Les marcheurs gravitent autour de ce mémorial improvisé et échangent leurs sentiments. On culpabilise, on accuse, on est triste, on se demande ce qu’on aurait pu faire de plus. Beaucoup de phrases sont de celles que l’on entend chaque fois qu’un anonyme s’en va, mais ne vous méprenez pas, ce groupe ne se compose pas exclusivement de badauds curieux. Ceux qui connaissaient Samaria pour lui avoir offert de l’aide, pour lui avoir offert couverture, vêtements et nourriture sont là aussi : il faut parler pour faire le deuil. En tous cas, il est vraisemblablement intenable de penser et repenser en rond dans son appartement.

Au milieu de l’agitation et des va et vient de l’attroupement, survient, d’un coup tout doux, une singularité. Une femme avance droit à travers le groupe. Elle s’agenouille devant les fleurs et dispose délicatement quatre petits coquillages et un marron. Oui oui, et un marron. C’est trop incompréhensible pour ne pas être intime et ça fait un bien fou, merci Madame. Elle s’en va ensuite sans un regard pour personne et sans dire un mot, laissant tout ce monde se perdre au fond de cette énigme automno-maritime.

*

Profitons-en pour nous éloigner. Prenons du recul sur ce que l’ensemble des interlocuteurs du collectif ont pu et ont voulu raconter, passant toutefois le refrain dithyrambique sur la politesse et la gentillesse : évidemment qu’elle disait bonjour. Je préciserai quand ce ne sera pas le cas dorénavant.

Dans les commerces, Maria était bien accueillie. Elle refusait la monnaie qu’on lui rendait et elle adorait la soupe qu’on lui offrait parfois. Il faut savoir qu’elle ne touchait souvent pas aux sandwichs ou fruits qu’on lui apportait ; l’état de ses dents n’était pas bon du tout.

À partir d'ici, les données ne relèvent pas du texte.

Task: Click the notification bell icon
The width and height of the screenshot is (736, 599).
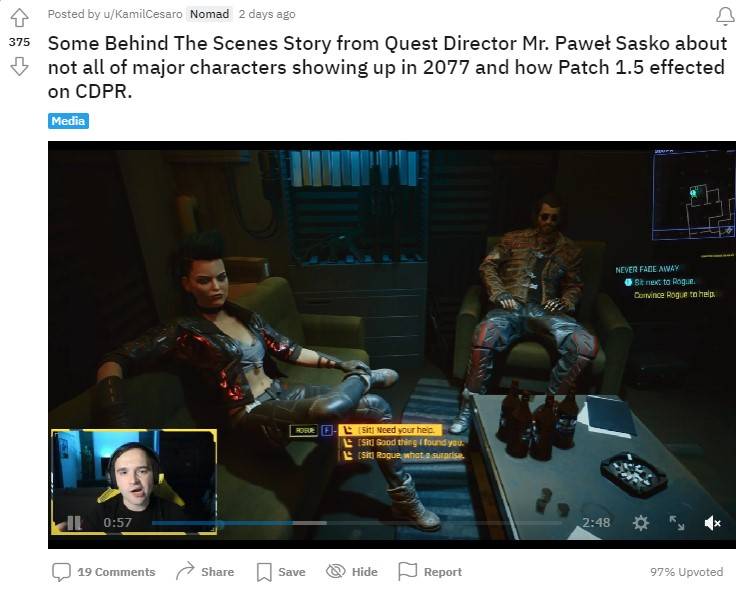Action: pos(725,16)
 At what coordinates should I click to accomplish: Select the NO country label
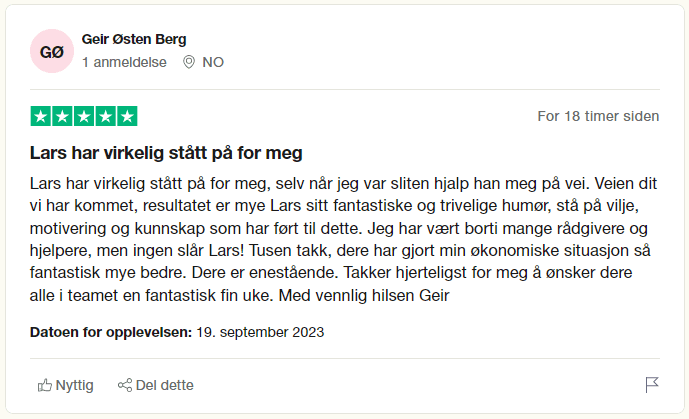tap(213, 62)
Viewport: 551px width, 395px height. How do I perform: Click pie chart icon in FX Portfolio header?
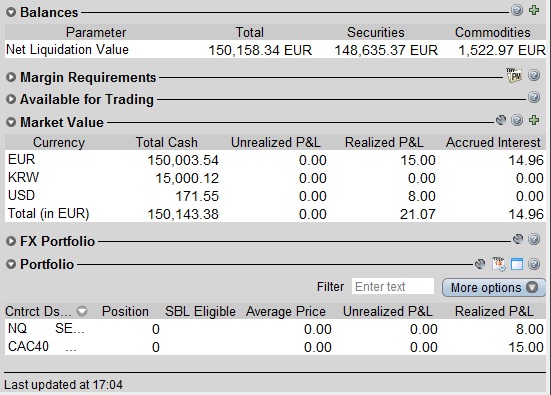[x=518, y=239]
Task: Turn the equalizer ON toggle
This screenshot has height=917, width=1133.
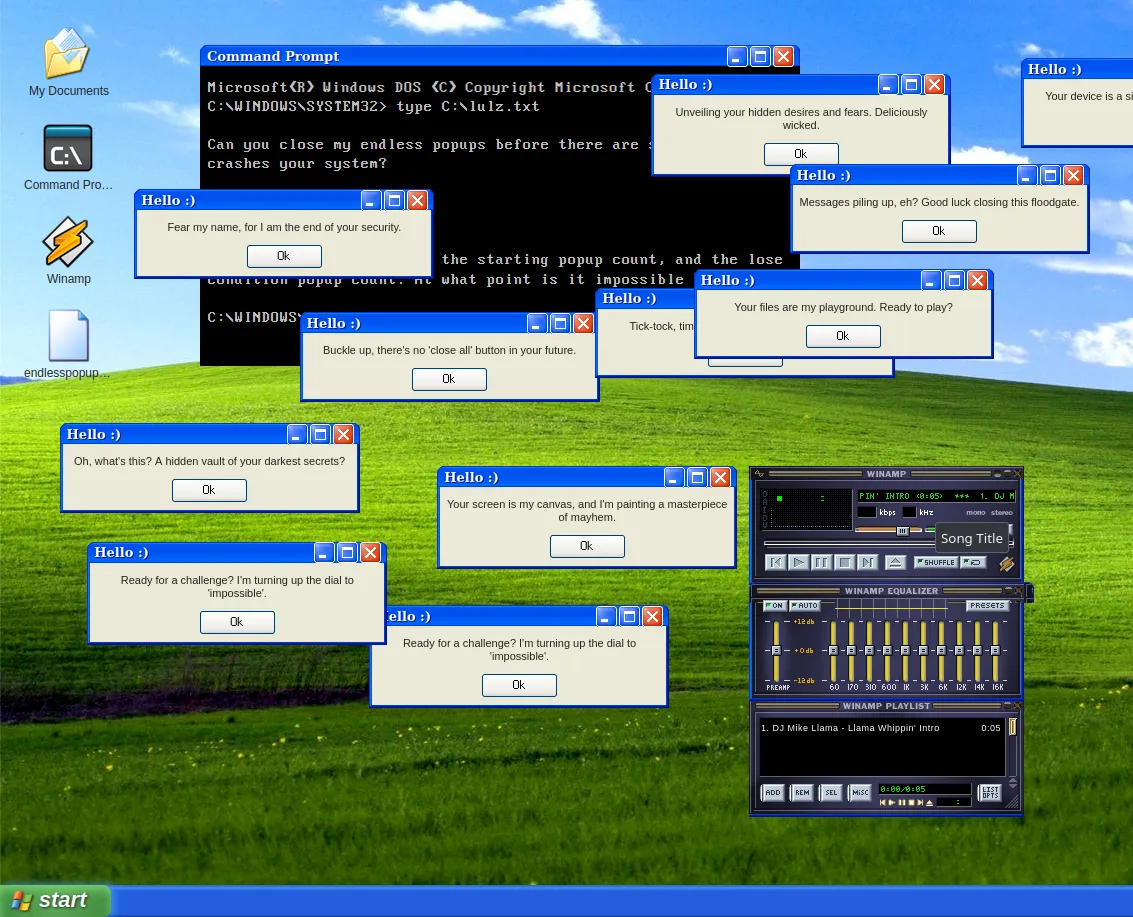Action: pyautogui.click(x=774, y=606)
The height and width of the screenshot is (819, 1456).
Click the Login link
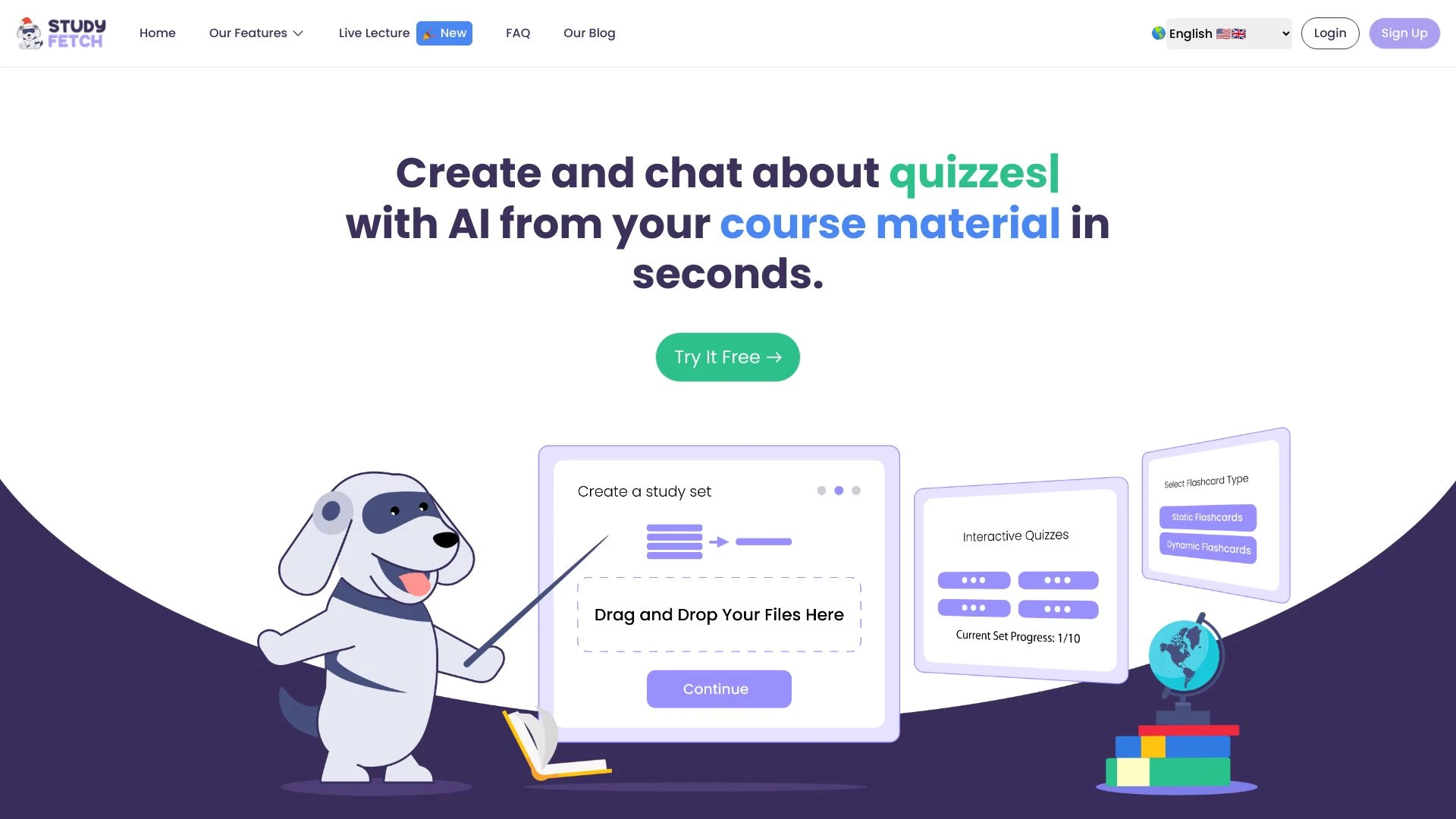[1330, 33]
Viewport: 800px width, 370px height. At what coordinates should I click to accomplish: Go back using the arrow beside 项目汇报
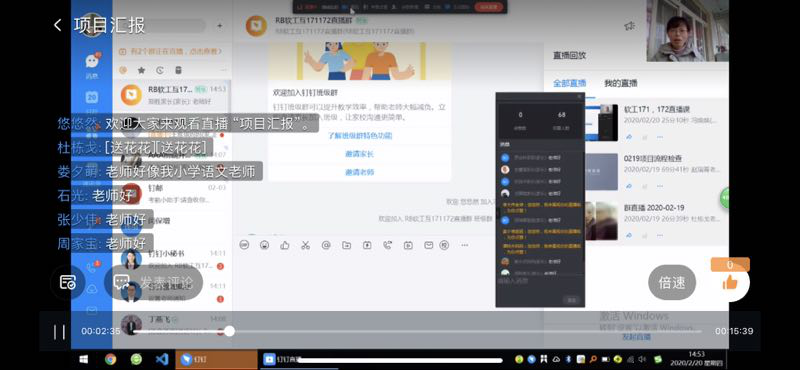(x=58, y=25)
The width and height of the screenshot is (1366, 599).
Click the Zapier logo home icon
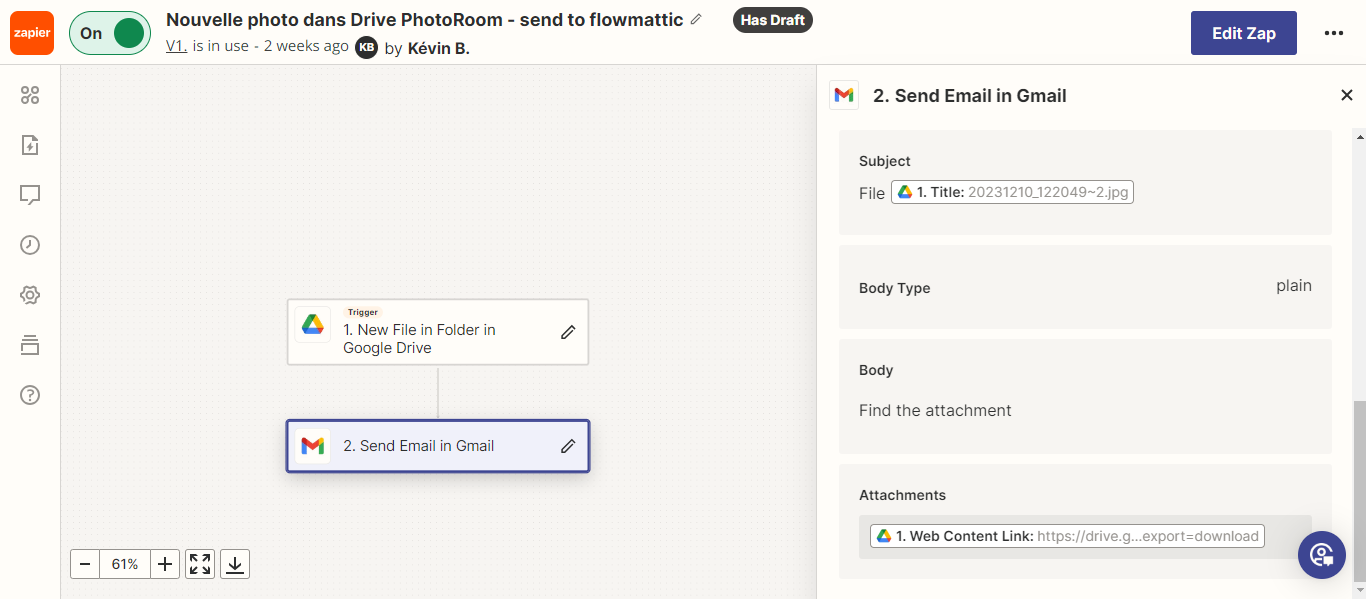32,33
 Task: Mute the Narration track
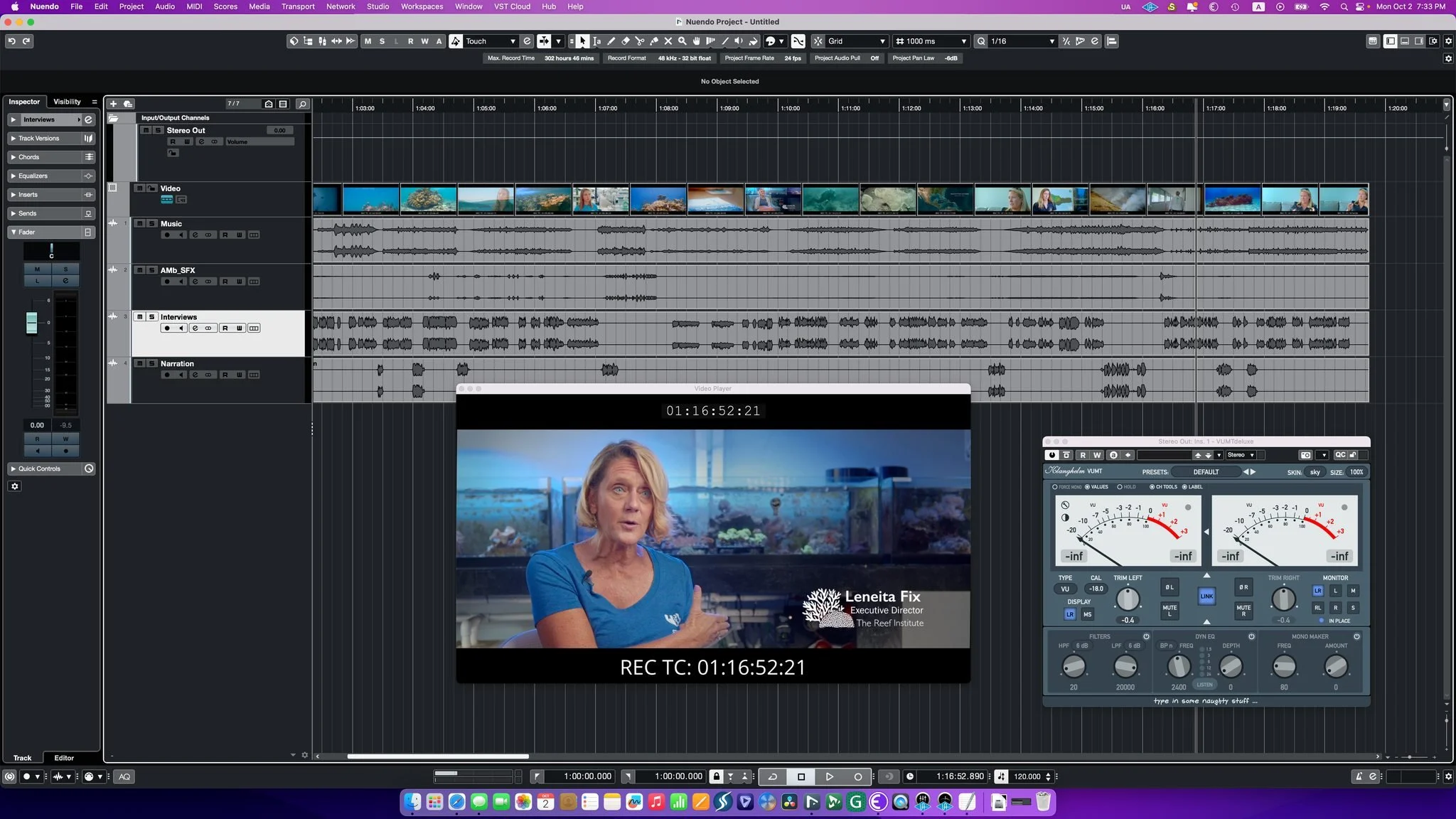point(140,363)
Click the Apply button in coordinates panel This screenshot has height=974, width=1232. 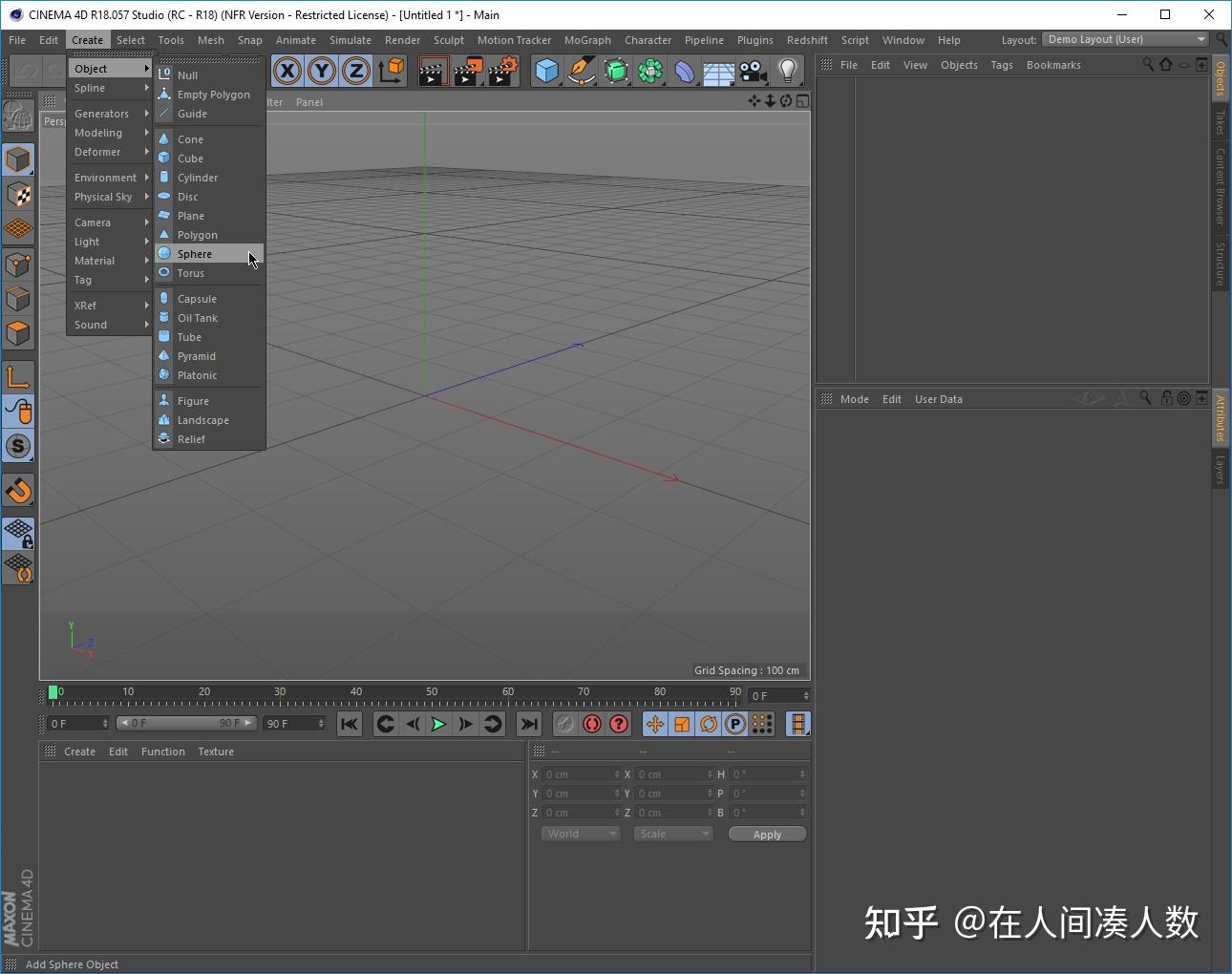(x=767, y=833)
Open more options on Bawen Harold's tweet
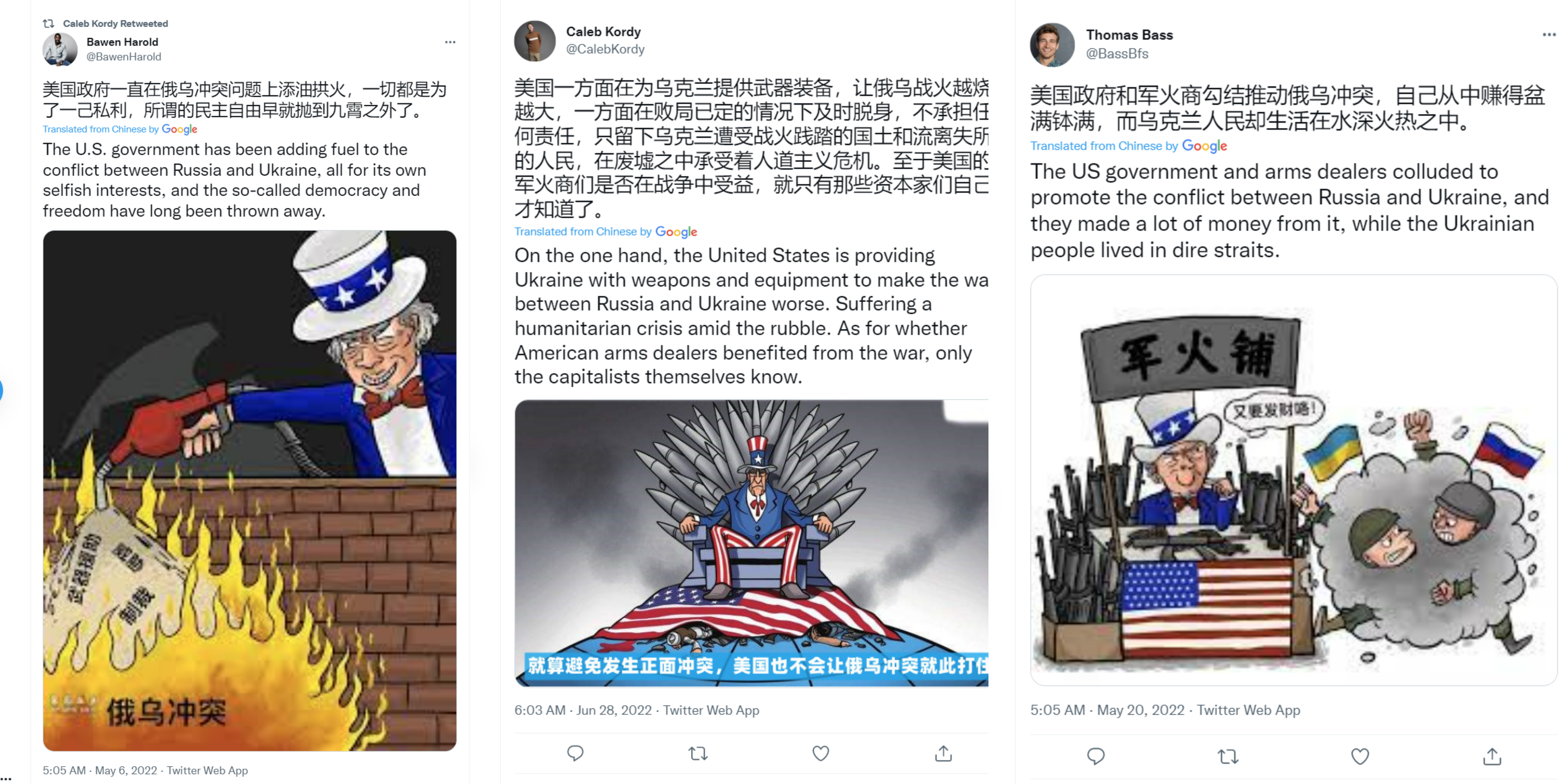 pyautogui.click(x=450, y=42)
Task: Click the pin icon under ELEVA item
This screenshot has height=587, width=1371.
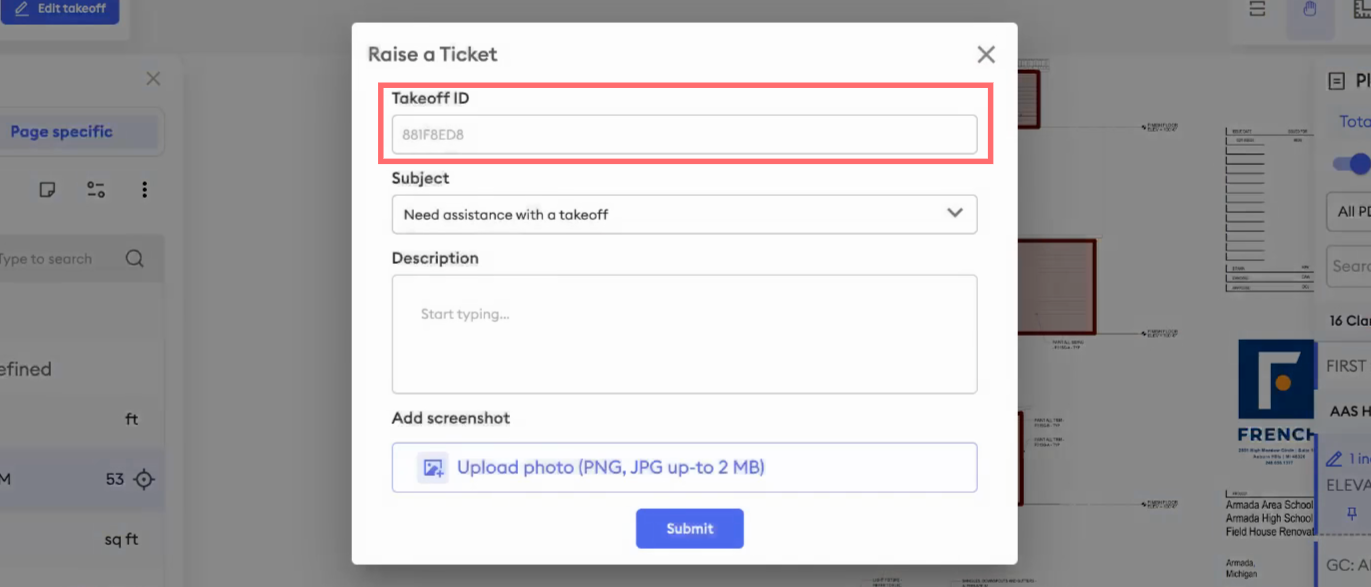Action: coord(1352,514)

Certains pensaient qu’elle ne voulait pas d’hébergement et qu’il était donc inutile de s’attarder sur cette mort. Malheureusement quelques subtilités sont à noter.

D’abord, elle n’acceptait pas d’être hébergée, c’est vrai, mais dans des situations où des inconnus lui proposaient de l’emmener en centres d’hébergements d’urgence. J’espère que nous ne saurons jamais nous mettre à sa place, mais ce refus est compréhensible je crois. Ensuite, un groupe de maraudeurs en qui Maria avait confiance lui trouva une place dans un nouveau centre d’hébergement, et elle l’accepta. Ce centre ne devait cependant ouvrir que quelques jours après sa mort.

*

Depuis combien de temps Maria était-elle en France ? Est-elle venue du Mozambique comme indiqué sur la lettre ? D’Angola qui semble être son pays d’origine ? Quel parcours la mena sur les trottoirs du 12e arrondissement ? A-t-elle bien un enfant quelque part ? Si oui, saura-il un jour que sa mère est morte ? Les réponses se trouvent elles dans un coquillage ou dans ce marron ?

Il est plus supportable d’inventer que de se figurer les derniers mois de Maria. Elle possédait, il y a un ou deux ans, un chariot dans lequel elle trimballait toutes sortes d’affaires. Elle parlait beaucoup alors. Elle parlait et parlait même quand de l’autre côté on ne comprenait que peu. Au fil des mois elle se déplaça de moins en moins et remplaça ses tirades par de simples réponses aux questions. Et puis elle n’a plus dit que quelque oui, non, merci, et du chariot, il n’est resté qu’une ou deux couvertures. Elle se recroquevillait sous sa large capuche noire.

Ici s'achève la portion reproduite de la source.